Das ist ein Erbe, das uns seit den Achtziger Jahren von den Konflikten in Guatemala, El Salvador, Nicaragua und Honduras geblieben ist. Daraus entstand in diesen Ländern eine verlorene Generation, die nicht zur Schule gegangen ist, weil sie stattdessen mit einem AK47-Gewehr herumlief und in den Bergen kämpfte. Dieser Konflikt war ein Produkt des Kalten Krieges. Die Großmächte sorgten für die Waffen, und wir Zentralamerikaner sorgten für die Toten. Was wir heute erleben, diese Gewalt, diese Verbrechen, diese Kriminalität und diese Unsicherheit, ist der Tatsache geschuldet, dass diese jungen Leute in die USA flohen und dort ihre Banden gegründet haben. Die Guerilleros sind zu Bandenmitgliedern geworden, und sie sind diejenigen, die die Jugendgruppen "Mara" gründeten. (Mara sind kriminelle Jugend-Banden in El Salvador, Guatemala und Honduras, sie agieren aber auch in den USA und Italien mit straffen oft mafia-ähnlichen Strukturen; Anm. d. Red.) Zum Glück konnte der US-Kongress den Regierungen von Guatemala, El Salvador und Honduras helfen. Ich hoffe, dass die "Allianz für den Wohlstand" mit der Machtübernahme der Republikaner am 20. Januar nicht zurückgenommen wird. Das ist etwas, worauf diese Länder allen Anspruch haben, denn der Preis, den die Jugend dafür gezahlt hat, keinen Zugang zu Bildung zu haben weil sie in dem von Großmächten provozierten Konflikt steckten, war hoch. Die USA sind dabei, ihre Verantwortung anzuerkennen; die Sowjetunion gibt es nicht mehr und Putin wird überhaupt keine Verantwortung anerkennen, aber die USA waren grundsätzlich das Land, das den Konflikt in Zentralamerika am meisten angefacht hat.

Muss man befürchten, dass Trump neue geostrategische Allianzen schmiedet, mit Russland und mit rechtsextremen Regierungen und Parteien?

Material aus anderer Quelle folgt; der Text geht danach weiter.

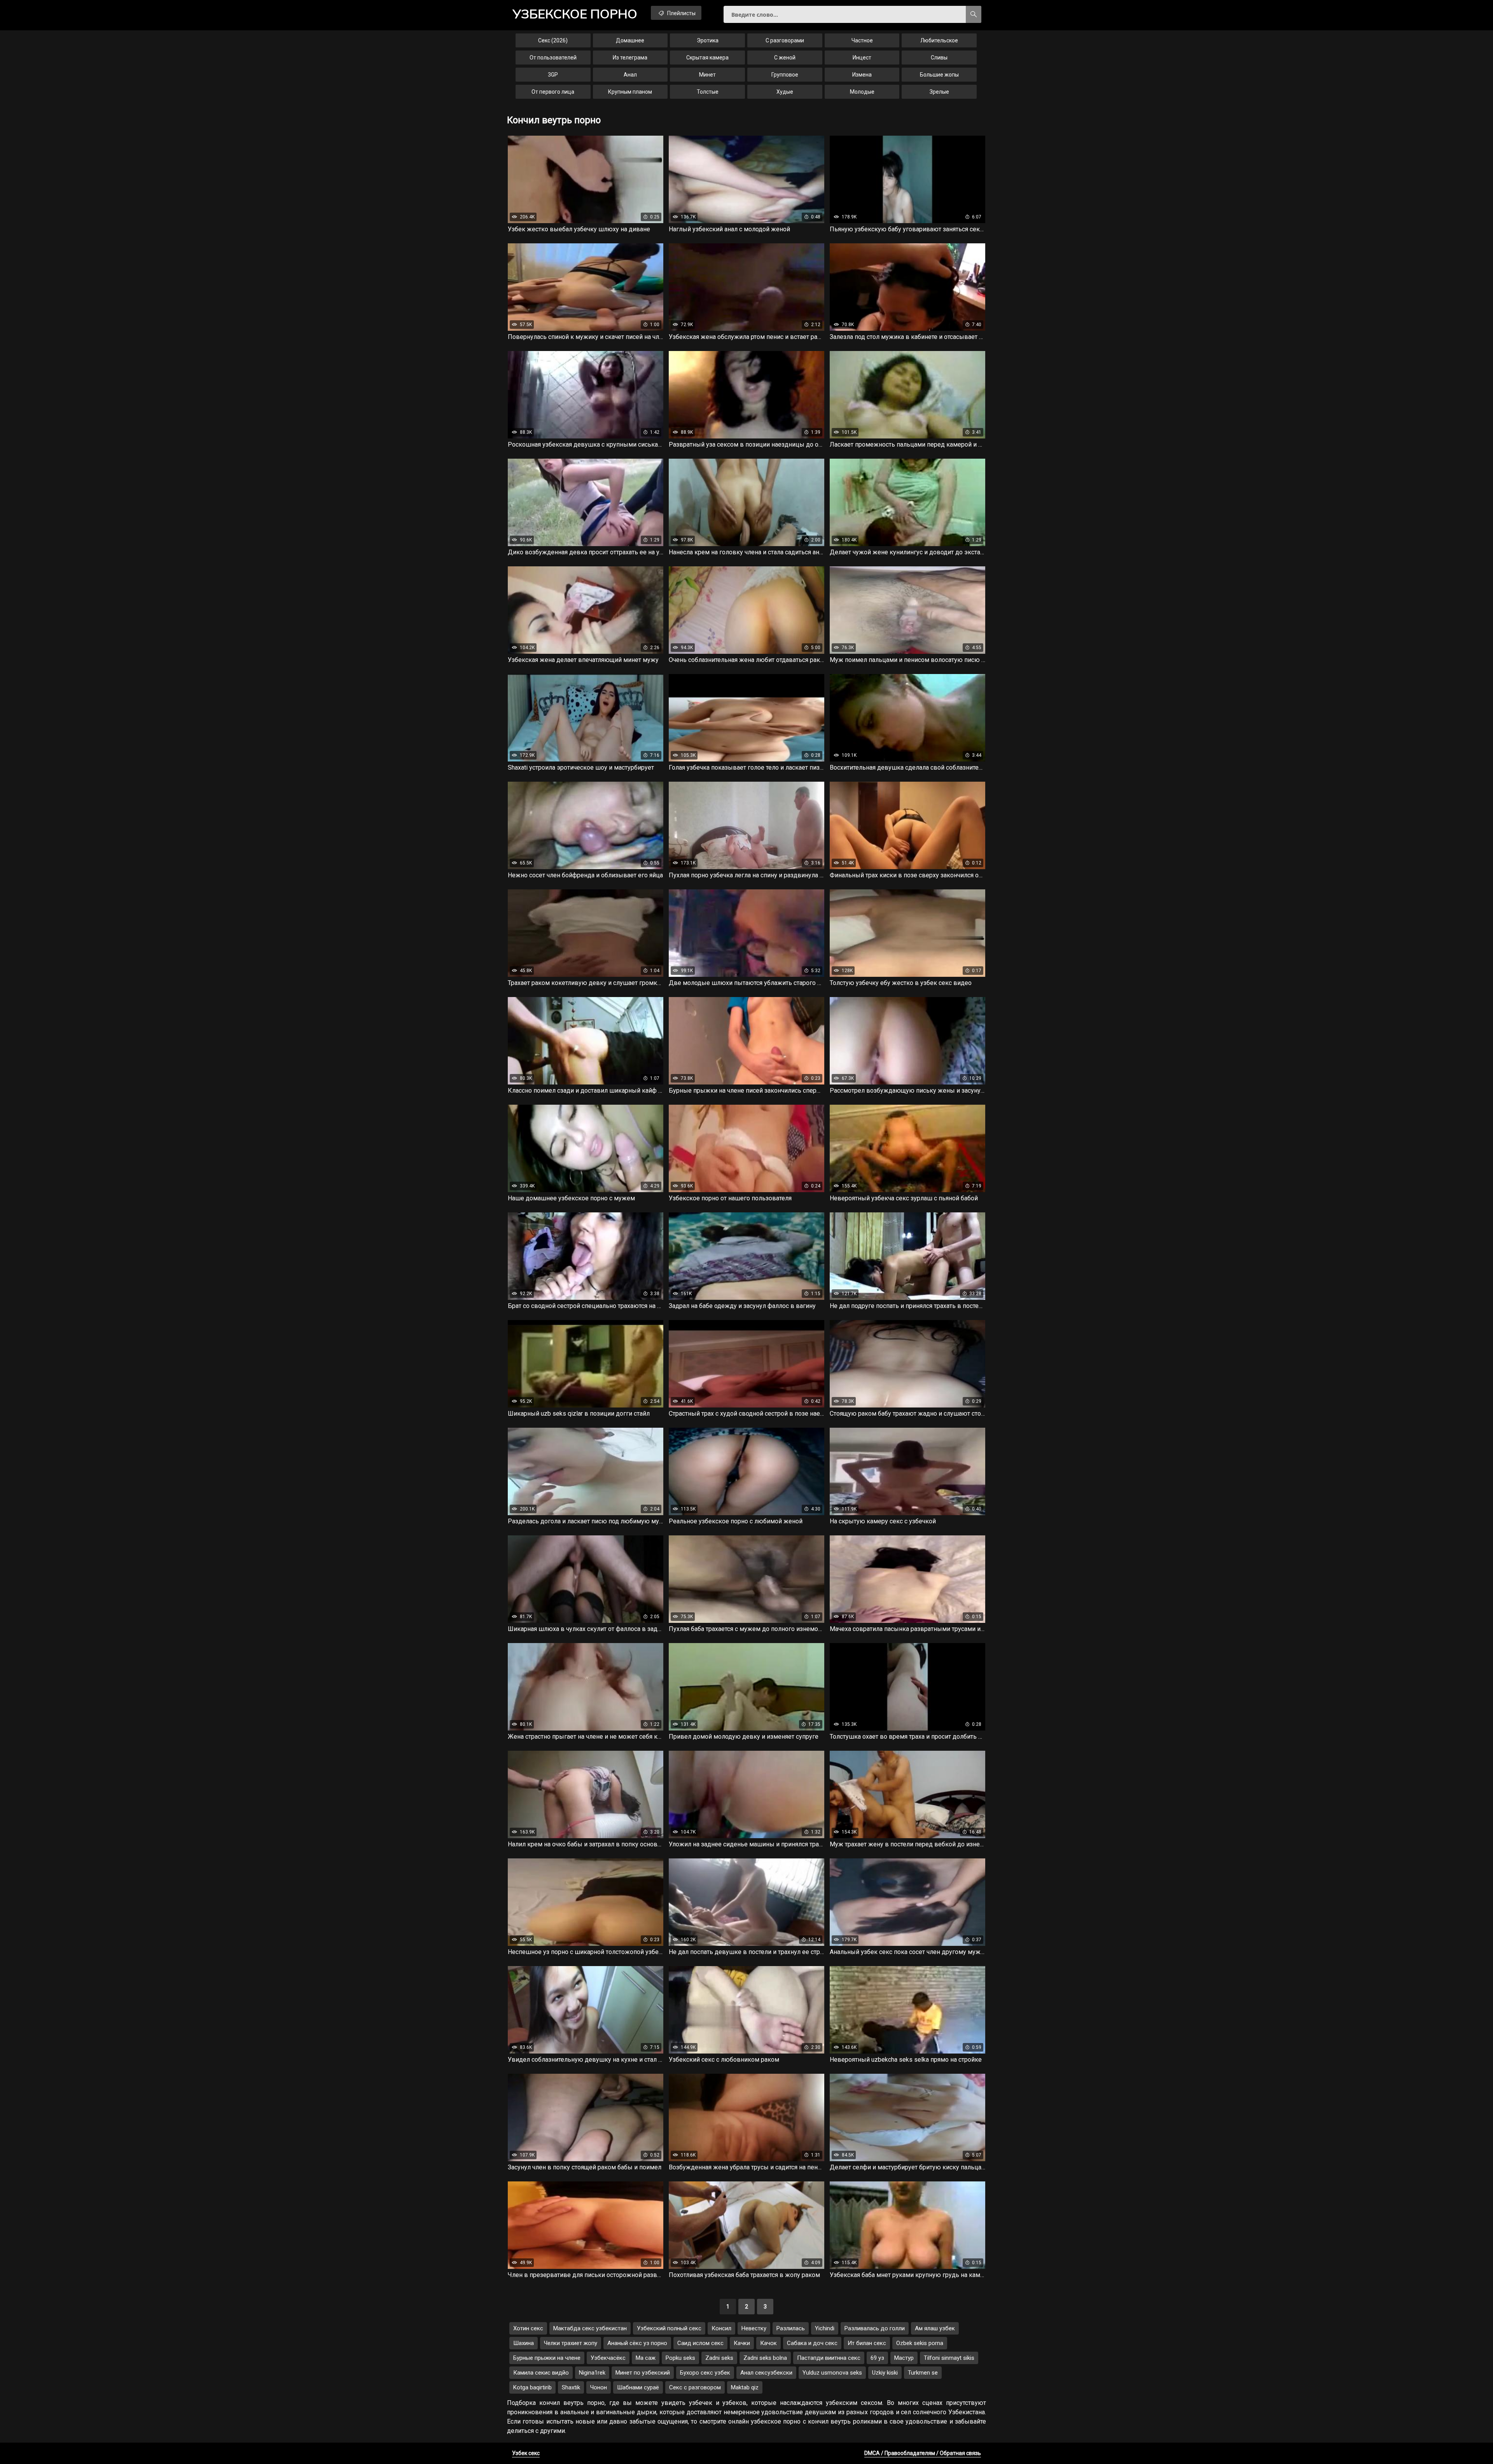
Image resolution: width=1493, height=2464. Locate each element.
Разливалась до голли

Dieses Phänomen erleben Sie gerade in Europa, mit den Rechts-Populisten, die es nicht zulassen wollen, dass Einwanderer aus Afrika südlich der Sahara und dem Nahen Osten kommen. Die Leute also, die vor Krieg fliehen, die Zivilisten, die Aleppo und Mossul verlassen müssen. All die Flüchtlinge, die auf der Suche nach einem Ort sind, an dem sie ihr Leben neu beginnen können. Die Rechtspopulisten schlagen diesen Menschen die Tür vor der Nase zu: in Ungarn, in Österreich, in Holland. Es sind sehr radikale Parteien, die letztlich nicht anders tun als das, was Trump seiner US-amerikanischen Wählerschaft in Hinblick auf die Einwanderer geboten hat. Diese Stimmung, die sich gegen die Einwanderer wendet, verbreitet sich in vielen US-Städten. Weiße Demonstranten lehnen die Einwanderer und Afroamerikaner oder auch Vietnamesen, Japaner und Chinesen ab, die seit vielen Jahren in den USA leben. Sie beschimpfen sie. Die Unterstützung von David Duke, dem ehemaligen Anführer des Ku-Klux-Klan, ist beklagenswert, denn es bedeutet die Rückkehr in alte  Zeiten, in denen Martin Luther King für Bürgerrechte kämpfte, für die Rechte der Schwarzen in diesem Land.

Könnte Trump seinem Land einen neuen Faschismus bringen?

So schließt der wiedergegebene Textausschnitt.